Problem to work on:
Find the word "account" in the data. Return every line where it appears.

Dataset entries:
++++

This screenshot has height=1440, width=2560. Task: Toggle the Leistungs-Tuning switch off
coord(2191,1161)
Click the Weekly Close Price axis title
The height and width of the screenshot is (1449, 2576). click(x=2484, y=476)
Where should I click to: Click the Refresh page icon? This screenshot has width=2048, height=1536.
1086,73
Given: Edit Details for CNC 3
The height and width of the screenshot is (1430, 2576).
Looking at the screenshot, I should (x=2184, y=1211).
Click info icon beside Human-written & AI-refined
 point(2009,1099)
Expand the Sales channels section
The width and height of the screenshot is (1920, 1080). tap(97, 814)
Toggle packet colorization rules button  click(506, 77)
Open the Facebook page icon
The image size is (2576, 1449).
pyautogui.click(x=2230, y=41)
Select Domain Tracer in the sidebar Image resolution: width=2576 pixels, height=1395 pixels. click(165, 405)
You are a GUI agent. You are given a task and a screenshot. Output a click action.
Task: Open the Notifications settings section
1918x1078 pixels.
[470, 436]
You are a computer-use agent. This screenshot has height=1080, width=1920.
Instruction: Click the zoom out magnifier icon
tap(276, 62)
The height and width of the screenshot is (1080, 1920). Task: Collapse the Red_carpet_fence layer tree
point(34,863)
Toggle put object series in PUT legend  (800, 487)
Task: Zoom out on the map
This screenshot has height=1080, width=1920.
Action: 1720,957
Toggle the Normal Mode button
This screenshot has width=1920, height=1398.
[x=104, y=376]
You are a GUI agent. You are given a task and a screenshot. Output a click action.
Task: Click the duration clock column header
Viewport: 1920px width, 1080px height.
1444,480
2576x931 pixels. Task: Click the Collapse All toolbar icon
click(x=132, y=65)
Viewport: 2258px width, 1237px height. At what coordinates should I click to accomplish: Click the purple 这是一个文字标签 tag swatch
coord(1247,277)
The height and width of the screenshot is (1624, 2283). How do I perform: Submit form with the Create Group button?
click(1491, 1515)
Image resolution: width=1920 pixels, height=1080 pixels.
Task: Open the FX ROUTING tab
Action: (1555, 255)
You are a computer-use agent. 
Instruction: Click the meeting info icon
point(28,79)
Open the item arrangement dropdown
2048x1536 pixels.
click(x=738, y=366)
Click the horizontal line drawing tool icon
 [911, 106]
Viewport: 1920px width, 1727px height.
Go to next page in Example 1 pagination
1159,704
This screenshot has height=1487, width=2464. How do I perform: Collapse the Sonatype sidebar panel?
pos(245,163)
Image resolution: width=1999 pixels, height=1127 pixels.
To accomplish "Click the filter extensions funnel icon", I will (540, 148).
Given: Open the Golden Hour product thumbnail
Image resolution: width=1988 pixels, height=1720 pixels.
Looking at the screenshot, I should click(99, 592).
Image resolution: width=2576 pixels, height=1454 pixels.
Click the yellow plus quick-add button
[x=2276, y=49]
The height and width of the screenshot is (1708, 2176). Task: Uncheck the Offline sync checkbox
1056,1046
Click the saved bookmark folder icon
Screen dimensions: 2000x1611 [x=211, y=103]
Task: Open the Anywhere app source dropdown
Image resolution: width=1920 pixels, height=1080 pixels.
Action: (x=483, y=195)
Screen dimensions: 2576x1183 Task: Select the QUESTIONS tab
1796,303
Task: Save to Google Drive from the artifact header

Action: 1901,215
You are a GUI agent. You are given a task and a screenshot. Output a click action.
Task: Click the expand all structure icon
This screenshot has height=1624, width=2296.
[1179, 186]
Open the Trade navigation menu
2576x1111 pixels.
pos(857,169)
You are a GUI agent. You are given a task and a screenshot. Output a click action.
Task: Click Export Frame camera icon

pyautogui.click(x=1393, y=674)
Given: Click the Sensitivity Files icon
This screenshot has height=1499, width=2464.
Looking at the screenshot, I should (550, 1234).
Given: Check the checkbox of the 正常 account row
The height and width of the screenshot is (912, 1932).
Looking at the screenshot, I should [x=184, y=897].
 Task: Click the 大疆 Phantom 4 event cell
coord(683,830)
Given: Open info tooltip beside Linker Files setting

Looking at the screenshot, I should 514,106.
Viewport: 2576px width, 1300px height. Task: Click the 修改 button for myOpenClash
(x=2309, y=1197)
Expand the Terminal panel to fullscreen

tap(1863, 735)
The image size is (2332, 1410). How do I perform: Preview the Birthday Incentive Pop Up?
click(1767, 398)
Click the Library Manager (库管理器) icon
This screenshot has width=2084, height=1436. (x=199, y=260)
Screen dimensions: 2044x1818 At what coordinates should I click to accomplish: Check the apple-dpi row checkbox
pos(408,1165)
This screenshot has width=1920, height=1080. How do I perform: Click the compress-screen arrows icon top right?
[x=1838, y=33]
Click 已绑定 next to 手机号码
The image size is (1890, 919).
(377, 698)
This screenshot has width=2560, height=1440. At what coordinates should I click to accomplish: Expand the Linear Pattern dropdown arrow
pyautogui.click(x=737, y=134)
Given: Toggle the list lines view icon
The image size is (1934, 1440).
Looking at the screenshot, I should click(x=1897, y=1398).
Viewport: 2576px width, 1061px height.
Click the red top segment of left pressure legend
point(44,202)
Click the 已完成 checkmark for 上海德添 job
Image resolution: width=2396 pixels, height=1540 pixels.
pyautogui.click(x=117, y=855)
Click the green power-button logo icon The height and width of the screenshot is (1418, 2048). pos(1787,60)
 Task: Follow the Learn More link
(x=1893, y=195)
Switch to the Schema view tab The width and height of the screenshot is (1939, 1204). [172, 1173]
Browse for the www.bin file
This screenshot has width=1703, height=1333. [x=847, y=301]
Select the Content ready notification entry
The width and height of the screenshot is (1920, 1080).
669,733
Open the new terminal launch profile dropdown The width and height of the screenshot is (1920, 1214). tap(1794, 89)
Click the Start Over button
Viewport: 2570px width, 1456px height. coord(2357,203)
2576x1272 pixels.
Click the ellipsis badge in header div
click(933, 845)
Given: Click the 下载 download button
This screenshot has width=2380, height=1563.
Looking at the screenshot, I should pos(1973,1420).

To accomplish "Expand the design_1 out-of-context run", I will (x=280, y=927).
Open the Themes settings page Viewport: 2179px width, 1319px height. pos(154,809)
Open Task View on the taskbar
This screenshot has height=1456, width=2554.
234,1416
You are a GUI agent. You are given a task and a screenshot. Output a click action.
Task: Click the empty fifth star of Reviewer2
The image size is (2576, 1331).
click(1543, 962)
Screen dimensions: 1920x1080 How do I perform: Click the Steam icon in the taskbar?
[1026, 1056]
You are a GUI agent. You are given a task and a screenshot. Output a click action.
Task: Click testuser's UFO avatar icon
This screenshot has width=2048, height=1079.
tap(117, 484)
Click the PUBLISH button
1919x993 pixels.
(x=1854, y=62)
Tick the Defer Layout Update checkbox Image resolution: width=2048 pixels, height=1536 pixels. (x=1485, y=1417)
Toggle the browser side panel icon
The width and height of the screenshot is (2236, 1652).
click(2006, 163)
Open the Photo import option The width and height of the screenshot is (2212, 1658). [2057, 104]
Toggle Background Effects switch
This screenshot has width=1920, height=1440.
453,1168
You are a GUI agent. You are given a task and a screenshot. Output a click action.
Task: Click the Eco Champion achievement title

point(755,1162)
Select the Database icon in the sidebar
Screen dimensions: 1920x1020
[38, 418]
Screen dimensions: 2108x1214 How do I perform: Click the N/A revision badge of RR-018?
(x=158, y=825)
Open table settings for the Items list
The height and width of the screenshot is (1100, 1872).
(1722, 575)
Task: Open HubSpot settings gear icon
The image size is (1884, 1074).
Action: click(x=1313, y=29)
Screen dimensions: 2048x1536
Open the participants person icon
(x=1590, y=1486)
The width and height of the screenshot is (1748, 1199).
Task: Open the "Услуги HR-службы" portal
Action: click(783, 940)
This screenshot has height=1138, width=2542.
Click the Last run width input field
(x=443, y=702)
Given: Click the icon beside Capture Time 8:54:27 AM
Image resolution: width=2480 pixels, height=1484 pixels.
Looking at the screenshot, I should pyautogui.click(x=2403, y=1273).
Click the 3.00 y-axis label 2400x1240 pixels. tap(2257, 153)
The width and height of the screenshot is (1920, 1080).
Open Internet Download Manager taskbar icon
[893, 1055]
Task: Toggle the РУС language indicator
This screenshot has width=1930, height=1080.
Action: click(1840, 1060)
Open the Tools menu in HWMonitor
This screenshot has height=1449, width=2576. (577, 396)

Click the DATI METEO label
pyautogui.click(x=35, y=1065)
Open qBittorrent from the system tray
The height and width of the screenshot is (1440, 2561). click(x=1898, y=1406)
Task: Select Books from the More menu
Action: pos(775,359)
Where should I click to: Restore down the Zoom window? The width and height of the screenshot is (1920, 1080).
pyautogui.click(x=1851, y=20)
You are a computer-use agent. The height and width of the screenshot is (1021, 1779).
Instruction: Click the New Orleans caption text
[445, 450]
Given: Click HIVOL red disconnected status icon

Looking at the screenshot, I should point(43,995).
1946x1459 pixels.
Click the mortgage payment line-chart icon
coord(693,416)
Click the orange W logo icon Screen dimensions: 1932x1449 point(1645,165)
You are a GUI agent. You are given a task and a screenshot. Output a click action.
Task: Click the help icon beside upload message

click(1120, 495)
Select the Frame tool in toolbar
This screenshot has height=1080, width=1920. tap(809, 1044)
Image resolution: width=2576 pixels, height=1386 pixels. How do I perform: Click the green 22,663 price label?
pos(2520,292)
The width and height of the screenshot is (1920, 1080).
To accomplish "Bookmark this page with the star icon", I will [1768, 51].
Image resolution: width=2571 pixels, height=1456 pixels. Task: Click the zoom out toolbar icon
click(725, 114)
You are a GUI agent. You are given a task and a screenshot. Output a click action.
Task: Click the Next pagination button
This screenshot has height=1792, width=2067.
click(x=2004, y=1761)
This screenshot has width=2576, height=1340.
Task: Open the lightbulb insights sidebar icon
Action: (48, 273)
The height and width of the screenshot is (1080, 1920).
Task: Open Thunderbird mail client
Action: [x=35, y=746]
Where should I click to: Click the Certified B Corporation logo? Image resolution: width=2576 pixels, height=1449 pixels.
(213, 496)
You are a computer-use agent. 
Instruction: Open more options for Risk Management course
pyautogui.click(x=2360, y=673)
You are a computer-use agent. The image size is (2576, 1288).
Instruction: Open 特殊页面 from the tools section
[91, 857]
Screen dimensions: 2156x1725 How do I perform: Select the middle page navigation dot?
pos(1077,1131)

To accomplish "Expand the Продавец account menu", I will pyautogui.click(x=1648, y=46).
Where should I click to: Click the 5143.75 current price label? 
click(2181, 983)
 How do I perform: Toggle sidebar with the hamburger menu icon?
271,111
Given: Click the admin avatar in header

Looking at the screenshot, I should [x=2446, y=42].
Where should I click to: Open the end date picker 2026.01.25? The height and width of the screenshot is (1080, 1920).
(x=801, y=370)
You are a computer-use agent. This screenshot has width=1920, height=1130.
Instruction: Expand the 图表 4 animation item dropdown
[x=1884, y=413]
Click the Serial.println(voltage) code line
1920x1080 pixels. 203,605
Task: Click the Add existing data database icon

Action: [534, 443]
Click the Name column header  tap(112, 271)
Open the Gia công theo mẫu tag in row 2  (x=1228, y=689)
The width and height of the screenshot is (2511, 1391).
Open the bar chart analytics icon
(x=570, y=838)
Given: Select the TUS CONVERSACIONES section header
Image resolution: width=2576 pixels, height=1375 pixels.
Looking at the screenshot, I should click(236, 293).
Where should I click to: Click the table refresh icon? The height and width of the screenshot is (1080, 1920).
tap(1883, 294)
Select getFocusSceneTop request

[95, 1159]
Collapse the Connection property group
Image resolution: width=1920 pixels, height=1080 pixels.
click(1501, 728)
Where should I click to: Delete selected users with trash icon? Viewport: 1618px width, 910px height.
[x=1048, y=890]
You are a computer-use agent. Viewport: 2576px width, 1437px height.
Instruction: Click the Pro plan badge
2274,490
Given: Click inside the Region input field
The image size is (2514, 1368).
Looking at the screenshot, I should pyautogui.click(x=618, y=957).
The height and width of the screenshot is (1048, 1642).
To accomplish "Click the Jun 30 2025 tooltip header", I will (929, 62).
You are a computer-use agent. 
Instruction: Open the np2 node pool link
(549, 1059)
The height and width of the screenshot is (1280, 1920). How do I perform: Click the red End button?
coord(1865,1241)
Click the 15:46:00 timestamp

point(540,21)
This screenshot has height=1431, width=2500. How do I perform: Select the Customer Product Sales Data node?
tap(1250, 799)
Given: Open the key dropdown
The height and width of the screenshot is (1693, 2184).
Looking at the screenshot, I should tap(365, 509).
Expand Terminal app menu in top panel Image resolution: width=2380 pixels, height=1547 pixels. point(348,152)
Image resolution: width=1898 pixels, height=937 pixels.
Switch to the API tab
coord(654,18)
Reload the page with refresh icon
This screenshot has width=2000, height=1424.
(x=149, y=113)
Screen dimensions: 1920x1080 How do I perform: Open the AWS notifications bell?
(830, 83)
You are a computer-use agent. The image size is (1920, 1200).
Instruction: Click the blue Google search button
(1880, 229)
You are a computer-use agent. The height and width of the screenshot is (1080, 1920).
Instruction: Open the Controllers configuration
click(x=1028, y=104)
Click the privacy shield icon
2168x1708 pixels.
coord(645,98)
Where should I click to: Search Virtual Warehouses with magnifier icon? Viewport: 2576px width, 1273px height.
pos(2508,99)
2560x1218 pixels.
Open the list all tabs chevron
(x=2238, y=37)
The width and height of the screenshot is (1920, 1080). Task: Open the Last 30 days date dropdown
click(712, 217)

++++

Solution for this exercise:
Given: Check the checkbox of the 正常 account row
To accomplish "Expand the Продавец account menu", I will pyautogui.click(x=1648, y=46).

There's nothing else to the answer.